Auch sein Freund Osman kannte viele der Opfer aus der Schule. "Die schauen uns jetzt von oben zu, und ich finde es wichtig, herzukommen und denen zu zeigen, dass ich ein Freund bin", sagt er mit einem fast schon stolzen Lächeln.

Fast jeder in Moosach kennt eines der Opfer

Alle Opfer kamen aus München und Umgebung, bestätigte die Polizei am Samstagvormittag auf einer Pressekonferenz. Die meisten, das wird am OEZ klar, kamen direkt hier aus der Umgebung, aus dem Stadtteil Moosach. Ein Viertel abseits des Zentrums, viele Hochhäuser, eher ruhig gelegen im Norden der bayerischen Landeshauptstadt. Zwar will und kann so kurz nach der Tat noch nicht jeder der Trauernden der DW seine Eindrücke und Gefühle schildern - von denen, die es tun, kannte aber fast jeder eines oder mehrere der Opfer, oder zumindest eine betroffene Familie.

Nach Schießerei am Olympia Einkaufszentrum in München
Erinnerungen an die Freunde als BildercollageBild: DW/F. Taube

Mehrere großgewachsene, durchtrainierte Jungen betreten den Platz, steuern mit einem großen Bilderrahmen in der Hand zielgerichtet den kleinen Weg gegenüber dem Einkaufszentrum an, der von dem Schnellrestaurant zum Elektrogeschäft führt. Hier begann der Täter nach allem, was man weiß, zu schießen. Hier an dieser Stelle ist vor nicht einmal 24 Stunden ihr Freund gestorben. Am Morgen danach haben sie ihm zu Ehren eine Collage mit Fotos gestaltet, die sie hier ablegen: Sie zeigt die Jungs beim Feiern, im Urlaub, ein Klassenfoto ist auch dabei. "Memories" steht auf dem Bilderrahmen - alles nur noch Erinnerungen.

"Ich habe 100 Leute in den Keller gelotst"

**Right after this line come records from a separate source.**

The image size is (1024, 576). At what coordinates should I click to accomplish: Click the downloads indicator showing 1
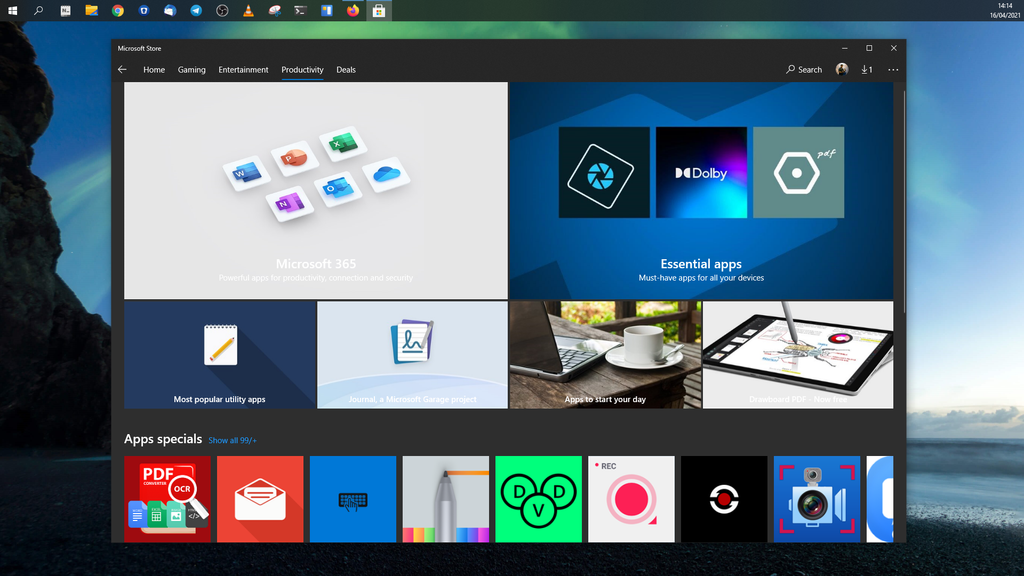click(867, 70)
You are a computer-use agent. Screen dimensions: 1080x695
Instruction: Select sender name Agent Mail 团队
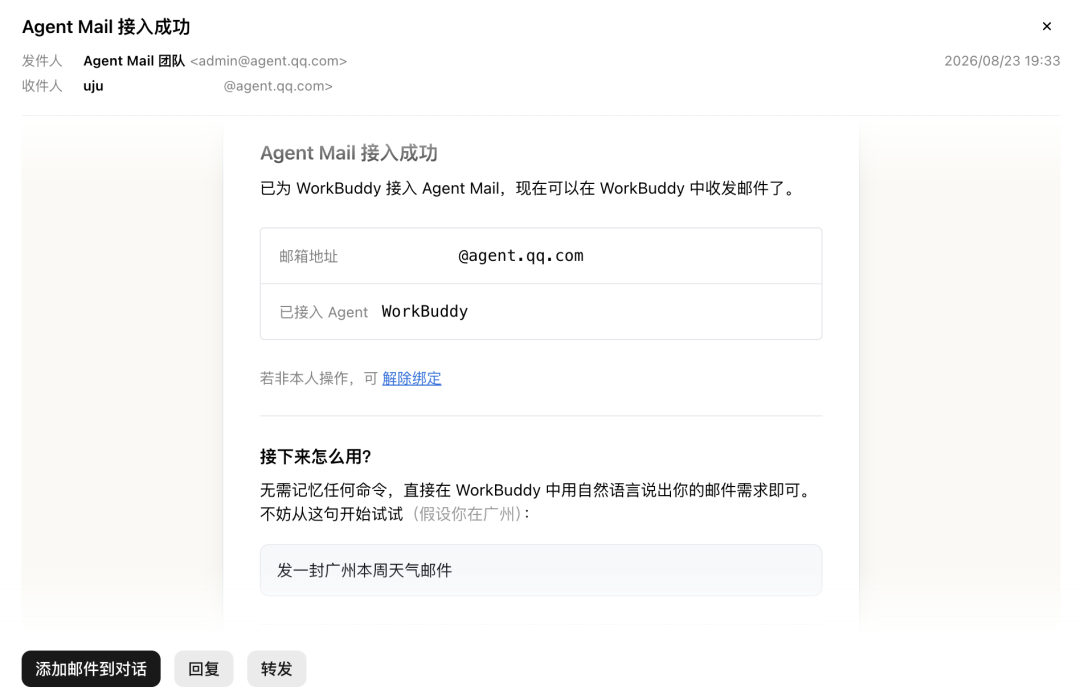pos(134,61)
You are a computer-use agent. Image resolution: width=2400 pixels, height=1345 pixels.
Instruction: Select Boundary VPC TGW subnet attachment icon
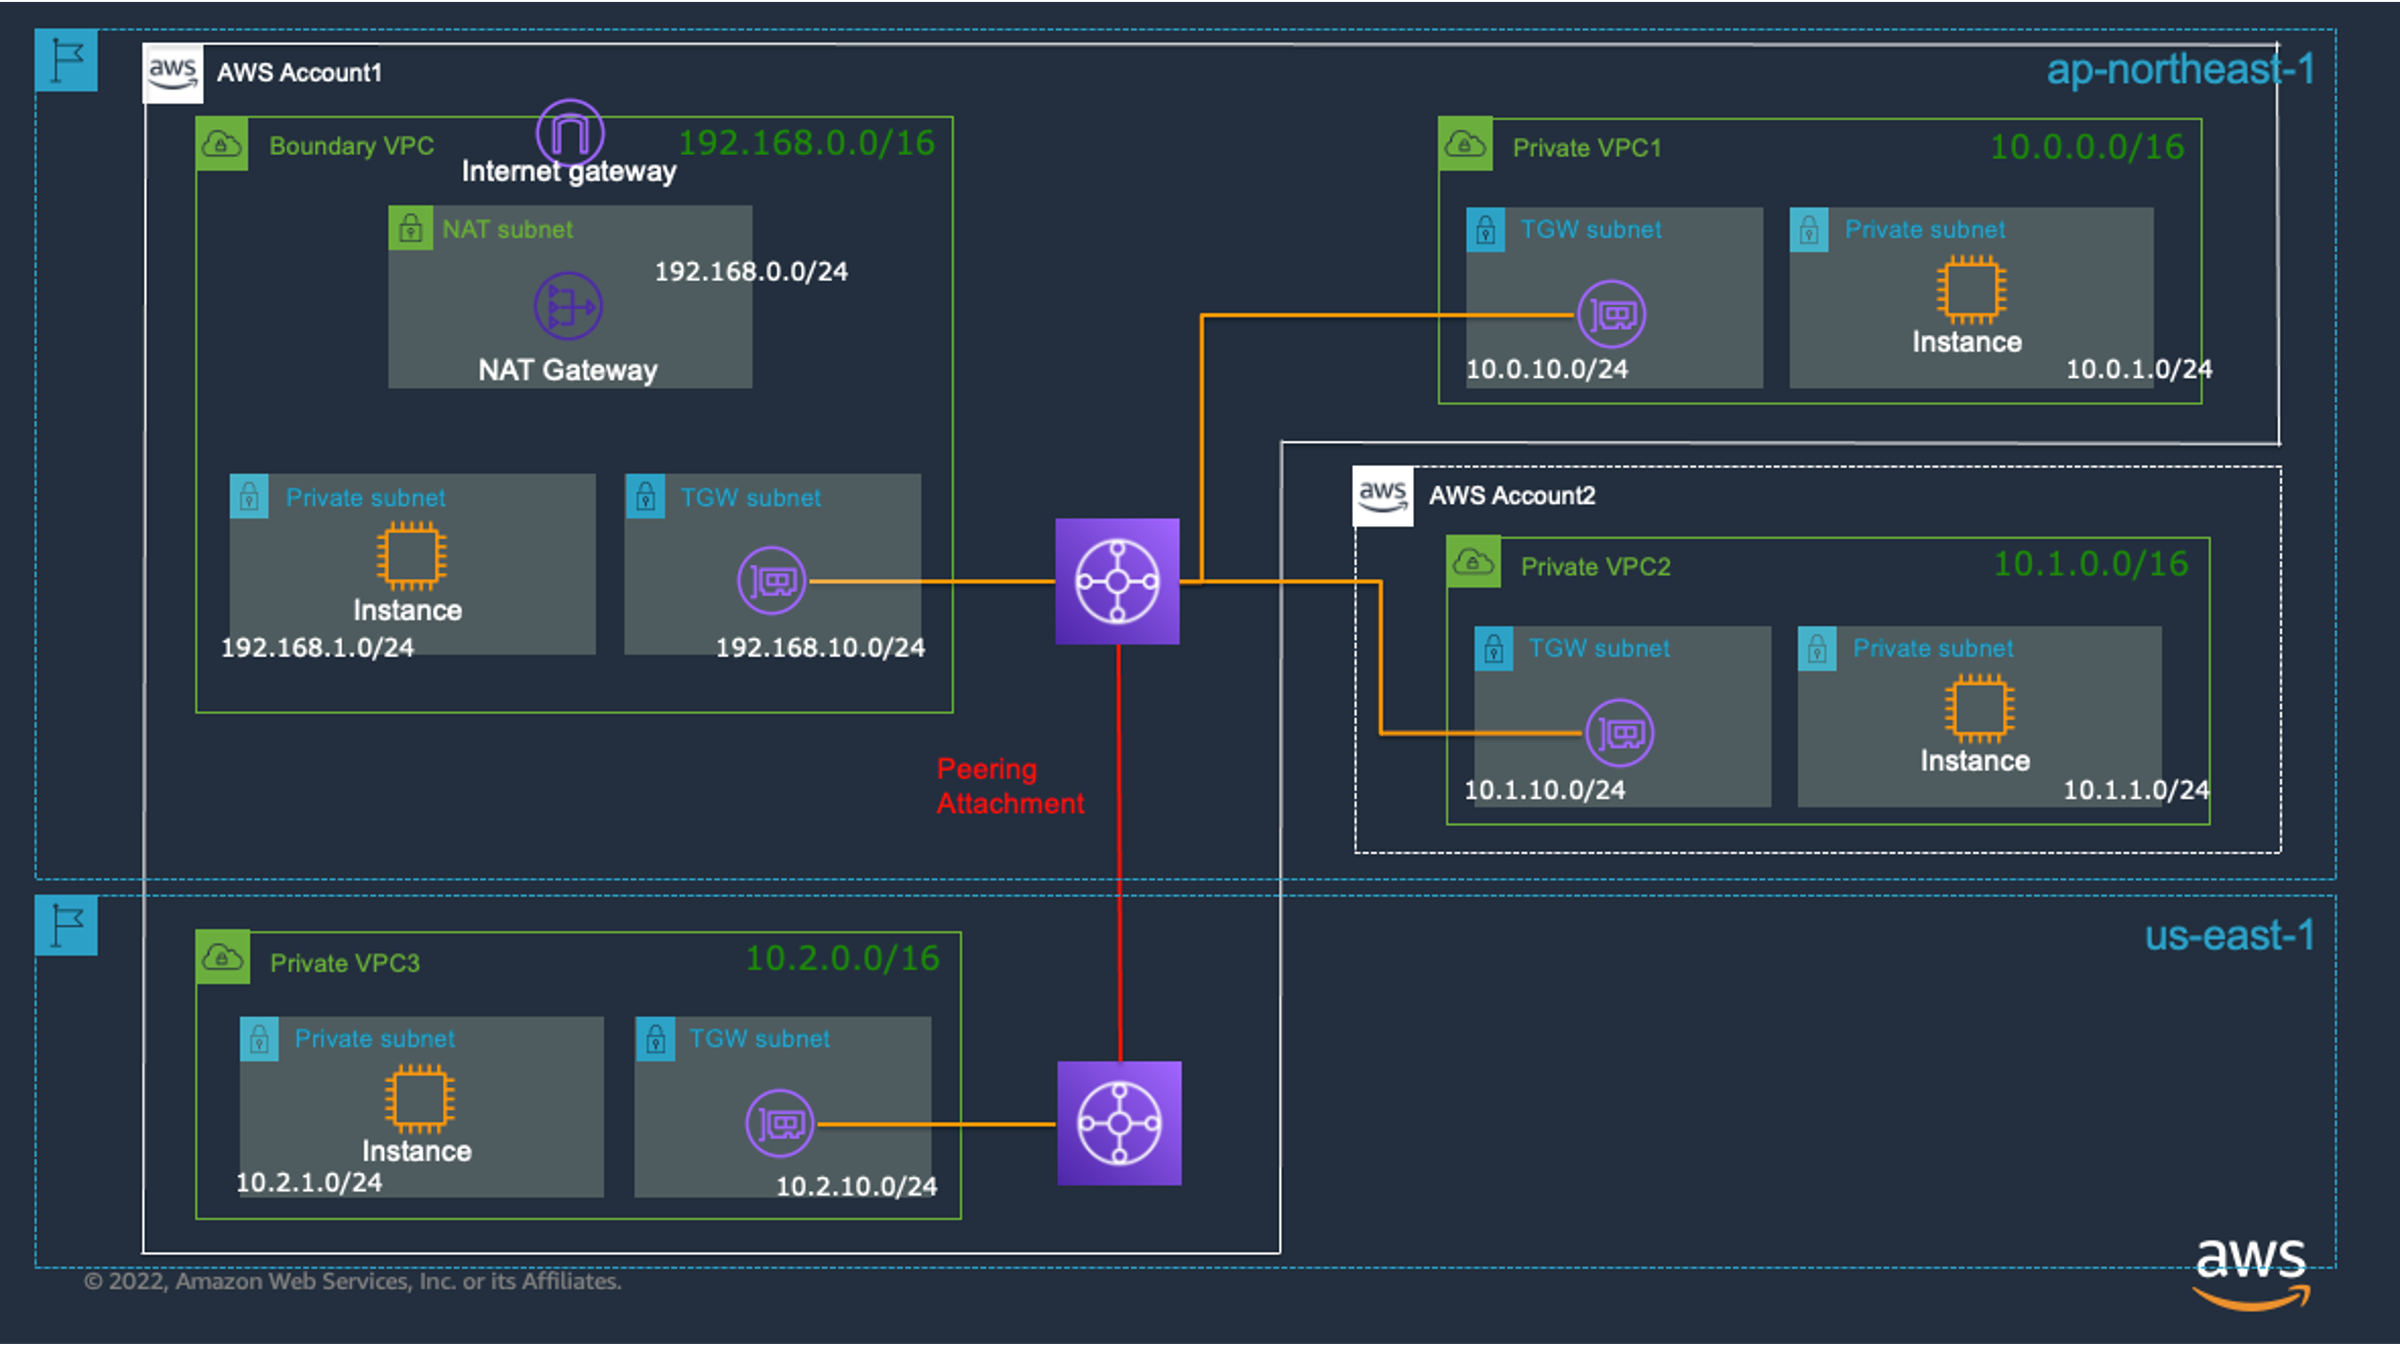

Es ist schon später Nachmittag, und noch immer reißt der Strom der Trauernden nicht ab. Etwas abseits vom Olympia-Einkaufszentrum steht einer von denen, die man wohl als die "stillen Helden" von München bezeichnen kann. Und er ist bereits wieder auf der Arbeit. Mair Najjarzadeh arbeitet für eine Sicherheitsfirma, die das neben dem OEZ gelegene Einkaufszentrum MONA absichert - auch jetzt, da es geschlossen ist. "Alle sind hier rübergerannt und wollten ins MONA", berichtet er. "Ich habe dann auch die Schüsse gehört und schnell reagiert. Ich habe rund 100 Leute ins Untergeschoss gelotst." Als die Polizei kam, musste er sich zwar selbst auf den Boden legen und die Hände auf dem Rücken verschränken - konnte dann aber die Situation aufklären. "Ich bin noch deutlich länger geblieben als ich gemusst hätte", sagt er.

Die Frage nach dem "Warum?" kann hier niemand beantworten - die nach dem "Wie geht es weiter?" schon eher. Sabina Cekaj zum Beispiel. "Ich wollte selbst gestern gegen 18 Uhr noch ins OEZ", sagt sie. Dann schaut sie auf die anderen Trauernden, auf die vielen Schilder, auf denen die Namen der Opfer stehen. "Die ganzen kleinen Menschen hier", sagt sie, und die Stimme bleibt ihr fast weg, "die kannte ich alle." Jetzt will sie Trost spenden, wo sie kann. "Heute Abend werde ich einige der Opferfamilien besuchen." Was der Amoklauf mit ihr gemacht hat? Sie selbst war zwar zum Glück nicht betroffen, trotzdem wird er auch sie verändern, glaubt Sabina Cekaj. "Ich habe mich in München immer wohl und sicher gefühlt. Amokläufe waren doch immer in anderen Städten. Aber jetzt?" So viel ist klar: Ein Stück der Sicherheit und des Wohlfühlens ist am 22. Juli im OEZ urplötzlich für immer verschwunden.